Conseguenze sulla strategia energetica 2050
L’aumento del numero di veicoli e le forti emissioni che producono dimostra l’importanza del traffico motorizzato privato. In Svizzera nel 2015 ogni abitante ha percorso in media almeno quasi 37 chilometri al giorno, il 5 % in più rispetto al 2000. La maggior parte delle distanze è stata coperta dal traffico motorizzato privato (65 % nel 2015). Pertanto, adottare misure in questo settore è particolarmente importante per il raggiungimento degli obiettivi della Strategia energetica 2050.

Progresso tecnico
Le emissioni medie di CO2 pari a 204 g/km nel 2000 sono scese a 138 g/km nel 2019, con una diminuzione del 32 %. Per il consumo medio di tutti i carburanti (espresso in equivalente benzina) si delinea un quadro simile: nello stesso periodo è diminuito del 27 %, passando da 8,47 l/100 km a 6,18 l/100 km. Sia il calo dei consumi di carburante, sia la riduzione delle emissioni di CO2 delle nuove automobili sono da ricondurre, tra l’altro, all’evoluzione positiva delle tecnologie di propulsione convenzionali. Grazie al ridimensionamento dei motori, alla tecnologia turbo, all’ibridazione e altri sviluppi come lo start-stop automatico. Ill consumo medio di veicoli a benzina e gasolio è costantemente diminuito negli ultimi 10 anni fino al 2017. Nel 2017 c'è stato un leggero aumento, che è continuato fino al 2019 a causa dell’ulteriore crescita delle trazioni integrali e della riduzione della quota di veicoli Diesel. È possibile che anche i valori ottenuti con il nuovo ciclo WLTP in condizioni di guida più realistiche e riconvertiti a posteriori in valori NEDC per taluni modelli abbia determinato un lieve incremento delle emissioni di CO2. Al tempo stesso sono leggermente rientrati i divari sui valori effettivi aumentati ad oltre il 40% negli ultimi anni.   

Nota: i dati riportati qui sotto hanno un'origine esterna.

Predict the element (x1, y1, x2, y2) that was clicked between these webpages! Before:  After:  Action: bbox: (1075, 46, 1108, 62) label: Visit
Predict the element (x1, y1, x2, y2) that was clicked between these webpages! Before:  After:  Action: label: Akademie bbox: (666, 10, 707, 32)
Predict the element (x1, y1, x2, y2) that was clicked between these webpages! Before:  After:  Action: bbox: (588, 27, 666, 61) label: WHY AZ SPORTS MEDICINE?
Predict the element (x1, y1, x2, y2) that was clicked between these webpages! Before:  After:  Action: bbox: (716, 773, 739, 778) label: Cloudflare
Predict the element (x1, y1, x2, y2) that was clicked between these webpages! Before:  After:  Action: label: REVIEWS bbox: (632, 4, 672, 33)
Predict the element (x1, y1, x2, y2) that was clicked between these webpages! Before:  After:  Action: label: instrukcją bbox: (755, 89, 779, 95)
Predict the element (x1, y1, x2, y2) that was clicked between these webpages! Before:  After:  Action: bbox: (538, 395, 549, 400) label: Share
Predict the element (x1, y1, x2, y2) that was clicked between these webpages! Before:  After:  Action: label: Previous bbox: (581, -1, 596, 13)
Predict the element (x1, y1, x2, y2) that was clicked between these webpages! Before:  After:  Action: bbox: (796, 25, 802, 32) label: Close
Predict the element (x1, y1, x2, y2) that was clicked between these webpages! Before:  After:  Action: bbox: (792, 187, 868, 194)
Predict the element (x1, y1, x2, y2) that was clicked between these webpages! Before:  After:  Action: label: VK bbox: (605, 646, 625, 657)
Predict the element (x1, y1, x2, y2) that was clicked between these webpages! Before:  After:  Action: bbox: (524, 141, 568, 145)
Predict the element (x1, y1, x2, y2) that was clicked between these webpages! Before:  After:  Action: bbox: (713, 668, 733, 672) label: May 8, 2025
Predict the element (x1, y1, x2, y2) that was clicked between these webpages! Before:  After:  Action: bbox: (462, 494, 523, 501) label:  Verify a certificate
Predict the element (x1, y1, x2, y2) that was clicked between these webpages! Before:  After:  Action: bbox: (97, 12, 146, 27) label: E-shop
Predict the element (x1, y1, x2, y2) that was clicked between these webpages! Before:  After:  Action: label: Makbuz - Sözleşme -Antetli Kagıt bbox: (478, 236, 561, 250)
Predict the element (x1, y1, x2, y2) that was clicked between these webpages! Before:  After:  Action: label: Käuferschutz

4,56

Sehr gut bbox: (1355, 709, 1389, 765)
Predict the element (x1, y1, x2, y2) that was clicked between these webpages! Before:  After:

Sistemi di propulsione alternativi
Ogni anno viene immatricolato un numero sempre maggiore di veicoli con sistemi di propulsione alternativi. Nel 2019 ne sono stati messi in circolazione oltre 40'000 includendo i veicoli ibridi. La loro quota del 13 % delle nuove matricole annuali ha già un influsso sulla riduzione del consumo e in particolare delle emissioni di CO2. La percentuale di veicoli elettrici è del 5,6% (anno precedente 3,2%). Ciò include tutti i veicoli plug-in, vale a dire le autovetture puramente elettriche a batteria (quota: 4,2%), nonché gli ibridi plug-in e i veicoli con unità per aumentare l'autonomia (range extender) con una quota dell' 1,4%. I costruttori diversificano costantemente le proprie flotte e offrono ai propri clienti una gamma crescente di veicoli a propulsione non convenzionale, oggi sempre più apprezzati. 

Comportamento d’acquisto 
Proprio il cliente assume un ruolo centrale nel raggiungimento degli obiettivi della Strategia energetica. La decisione finale sull’auto e la tecnologia da acquistare spetta a lui. Nel 2019 il 51,3 % delle nuove automobili immatricolate era dotato di trazione integrale (2004: 21 %). La trazione integrale è entrata con forza nelle gamme di modelli dei produttori e sembra aver suscitato in molti clienti il bisogno di questa tecnologia, che tuttavia comporta automaticamente un aumento dei consumi. Una delle sfide più grandi è quindi la sensibilizzazione degli acquirenti, affinché diano maggior peso all’efficienza energetica al momento di scegliere una vettura. A questo scopo, l’etichetta energia è uno strumento informativo importante che aiuta a sensibilizzare i clienti al riguardo, motivandoli a confrontare diversi veicoli.

Prescrizioni in materia di CO2 e Strategia energetica 2050
Uno strumento importante per regolare il consumo e le emissioni di CO2 sono le prescrizioni in materia di CO2 per gli importatori di automobili. Analogamente all’UE, la Svizzera ha introdotto nel luglio del 2012 prescrizioni in materia di emissioni di CO2 per le automobili nuove. In virtù di tali prescrizioni, gli importatori svizzeri erano tenuti a ridurre entro il 2020 le emissioni di CO2 delle automobili immatricolate per la prima volta in Svizzera mediamente a 95 grammi al chilometro, questo nell'ambito della Strategia energetica 2050, accolto lo scorso 21 maggio 2017 dal popolo svizzero con il 58.2% dei voti.